Table 3: Open source chaos engineering tools and IoT challenges
| Aspect | Description | Outcome |
| Cloud tools | LitmusChaos, Chaos Mesh, Gremlin | Run controlled failures, improve system reliability |
| Cloud applications | Kubernetes managed servers and containers | Observe app behaviour during failures |
| IoT challenges | Small OS, microcontrollers, limited memory | Standard cloud tools not compatible |
| Testing methods | Raspberry Pi clusters, Arduino fault tests | Simulate failures, monitor device performance |
| Research findings | Sensor errors, fast battery depletion | Identify weaknesses, improve resilience |
| Current gap | No dedicated open source IoT chaos framework | Hard to run controlled failures safely |
| Proposed solution | Specialised chaos toolkit for edge devices | Enable safe testing, improve reliability |
| Importance | Failure-tolerant operations for billions of devices | Ensure IoT systems operate under real conditions |
Towards a resilient IoT future
Open source communities are actively working to enhance IoT device dependability through their contributions of testing tools, platforms and research projects. An open chaos toolkit for IoT (e.g., software to simulate failures on smart sensors, wearables or industrial controllers) would enable basic resilience tests on devices. The system could operate through a structure that mirrors Linux operating system accessibility (common OS for IoT gateways and edge devices) and Kubernetes cloud system management (used to manage IoT services and applications at scale).

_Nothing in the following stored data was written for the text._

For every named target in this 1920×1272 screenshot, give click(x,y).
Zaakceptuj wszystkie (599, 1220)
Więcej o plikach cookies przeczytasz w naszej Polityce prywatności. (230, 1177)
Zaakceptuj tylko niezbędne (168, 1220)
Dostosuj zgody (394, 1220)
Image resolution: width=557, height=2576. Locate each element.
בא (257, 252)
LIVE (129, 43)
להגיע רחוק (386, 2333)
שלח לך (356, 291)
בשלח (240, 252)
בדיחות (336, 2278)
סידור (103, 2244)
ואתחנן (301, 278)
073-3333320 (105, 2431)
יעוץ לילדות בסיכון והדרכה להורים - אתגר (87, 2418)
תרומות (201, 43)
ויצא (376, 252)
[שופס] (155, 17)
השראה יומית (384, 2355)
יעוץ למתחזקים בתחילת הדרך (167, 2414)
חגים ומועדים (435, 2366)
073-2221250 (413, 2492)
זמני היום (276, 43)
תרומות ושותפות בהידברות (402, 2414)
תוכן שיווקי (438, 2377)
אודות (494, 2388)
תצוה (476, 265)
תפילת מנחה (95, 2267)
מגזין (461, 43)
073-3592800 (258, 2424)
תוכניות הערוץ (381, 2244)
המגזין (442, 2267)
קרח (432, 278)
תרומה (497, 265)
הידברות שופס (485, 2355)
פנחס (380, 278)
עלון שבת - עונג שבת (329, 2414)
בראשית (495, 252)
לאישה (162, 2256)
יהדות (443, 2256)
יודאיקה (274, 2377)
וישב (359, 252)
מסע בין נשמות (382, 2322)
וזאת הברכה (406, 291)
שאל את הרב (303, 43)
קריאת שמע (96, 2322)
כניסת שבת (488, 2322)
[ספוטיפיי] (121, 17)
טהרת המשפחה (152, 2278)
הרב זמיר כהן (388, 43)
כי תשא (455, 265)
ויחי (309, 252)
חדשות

Multiple initiatives are currently trying to achieve this goal. The EdgeX Foundry (framework for connecting IoT devices from different vendors) and Eclipse IoT platforms (open source projects for managing IoT applications and devices) serve as frameworks that enable different devices to operate harmoniously together. Through GitHub, developers can share and test microcontrollers and embedded systems by running chaos simulation experiments. The built-in testing capabilities of Fledge (industrial IoT data platform for edge devices) and Zephyr RTOS (real-time operating system used in small IoT devices) platforms demonstrate successful methods to enhance edge device reliability. The development of IoT system reliability across device networks can improve through collaborative development approaches used by the community.
The tools need benchmarks and standards support to operate correctly. The IoT device certification process evaluates how devices operate while also testing their ability to function through disruptions. The certification process for smart sensors (such as temperature or motion sensors) requires them to maintain data accuracy at 30% network packet loss rates. A wearable device needs to restore its full operational capabilities within a five-second time frame after the system restarts. Users can verify device performance through such standardised benchmarks.
Teaching people about chaos engineering is just as important as developing tools. Most IoT developers focus on adding new features rather than preparing for failures. Open source initiatives, along with tutorials, workshops and hackathons, help train developers to run safe reliability tests and evaluate their devices’ performance under stress.